Inter, Keita e il razzismo: “Koulibaly mio fratello, il calcio è gioia non dolore e insulti”
Keita Balde, migliore giocatore in campo ad Empoli nel post partita in cui ha segnato il gol decisivo, ha voluto ribadire un concetto chiaro e forte sul tema del momento, il razzismo. Imbeccato dal giornalista di Sky, l'esterno senegalese non si è tirato indietro di fronte alla domanda sugli insulti provenuti da San Siro in occasione di Inter-Napoli e che hanno obbligato oggi la squadra a giocare senza i propri tifosi al seguito.

"Il calcio è gioia, è godere. Non è uccidere o insultare". Un pensiero semplice quanto diretto, senza fronzoli che ribadisce ciò che il giocatore nerazzurro aveva già espresso via social subito dopo i fatti di Milano per sostenere il proprio connazionale, amico e compagno di Nazionale Koulibaly insultato dagli ultrà interisti.

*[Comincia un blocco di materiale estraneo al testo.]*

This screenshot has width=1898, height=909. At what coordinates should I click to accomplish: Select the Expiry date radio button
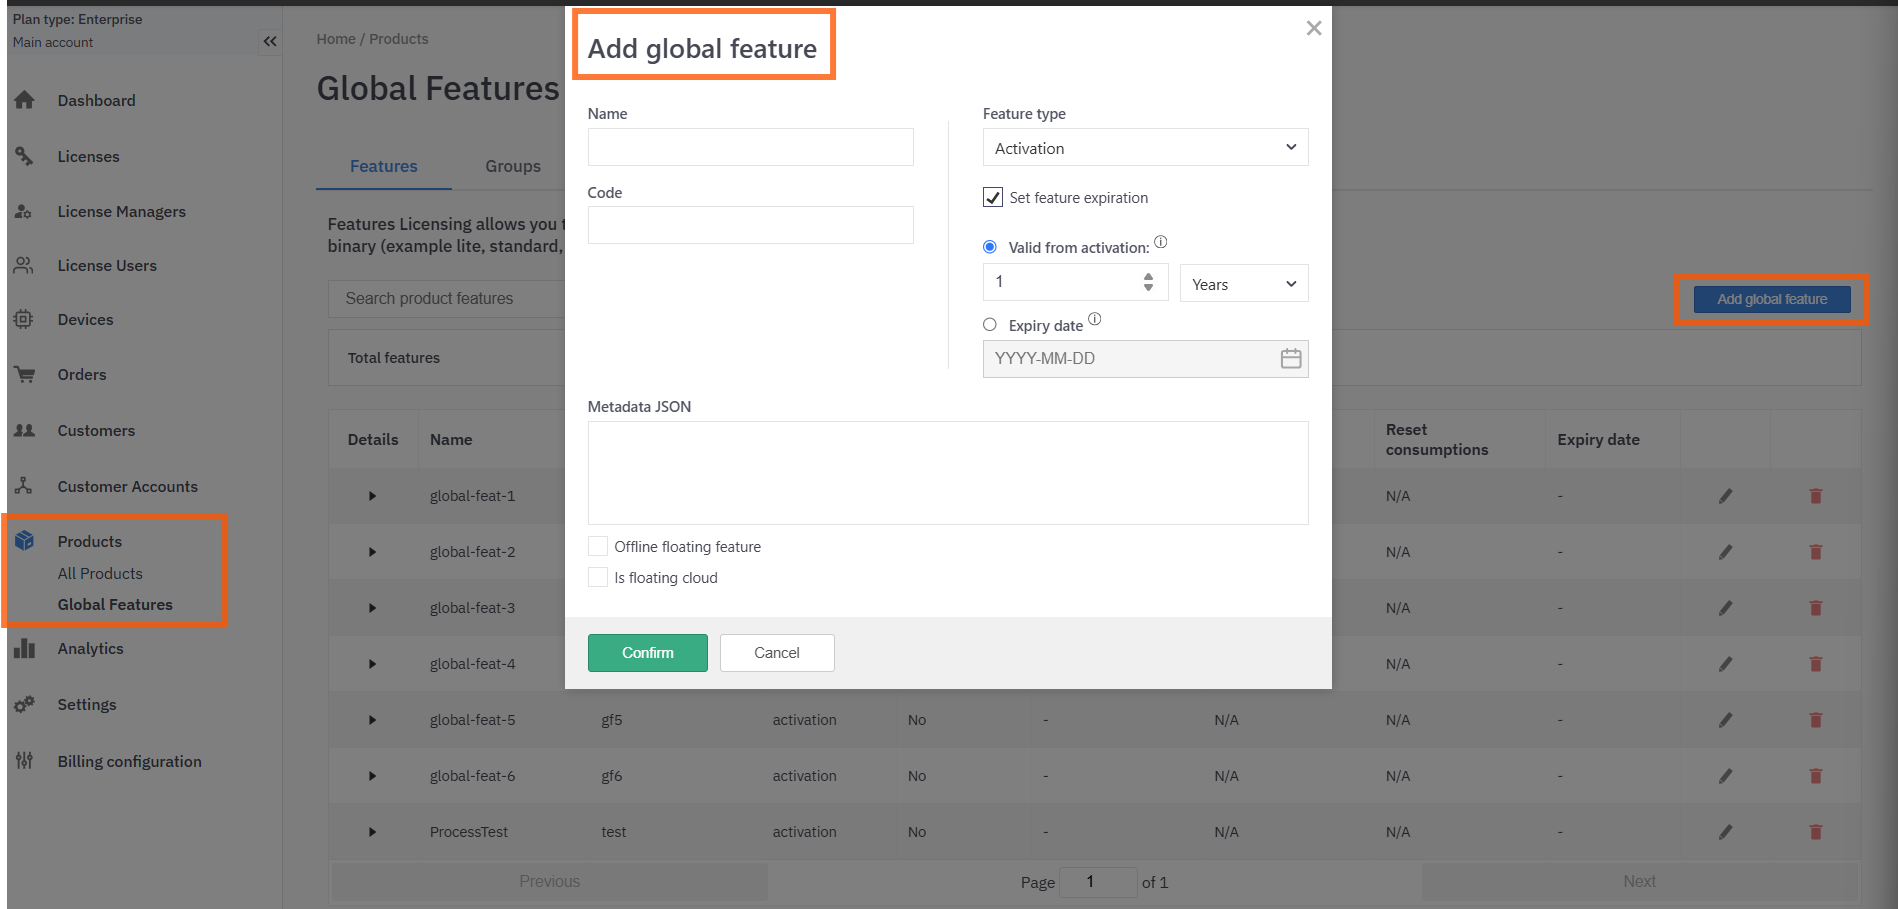[x=990, y=325]
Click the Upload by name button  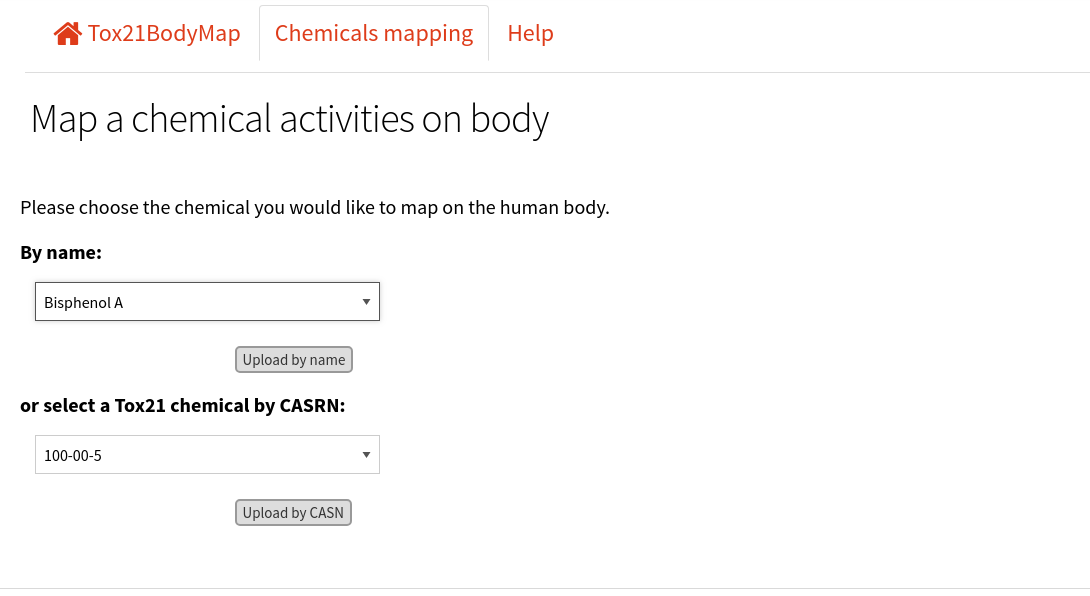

Il no al razzismo, alla violenza, agli insulti
Per Keita la determinazione è anche nelle parole oltre che negli 80 minuti visti in campo. E quando si toccano alcuni temi come quello della violenza e del razzismo, il senegalese è in prima linea: "Non è concepibile al giorno d'oggi vedere ancora persone che insultano per il colore della pelle. Io ho parlato a Koulibaly che è mio fratello, gioco insieme in nazionale. Gli ho già detto in via personale ciò che penso. Ribadisco però una cosa: il calcio dev'essere gioia, divertimento, un piacere soprattutto per i bambini. Non si può uccidere, insultare, dobbiamo migliorarci tutti per costruire un mondo migliore, dandoci una calmata e riflettendo".
Keita, man of the match
Poi, la partita. Prima vittoria esterna dopo 4 uscite senza successi, l'ultima del 2018 che ha consacrato l'Inter terza forza del campionato, di rimonta a ridosso del Napoli: "Era una gara fondamentale, abbiamo vinto una gara che dovevamo vincere. Il mio gol? Io da me stesso pretendo sempre il massimo, sono esigente. Poi quando segno, faccio assist, la squadra gioca, si diverte e vinciamo, allora tutto diventa perfetto".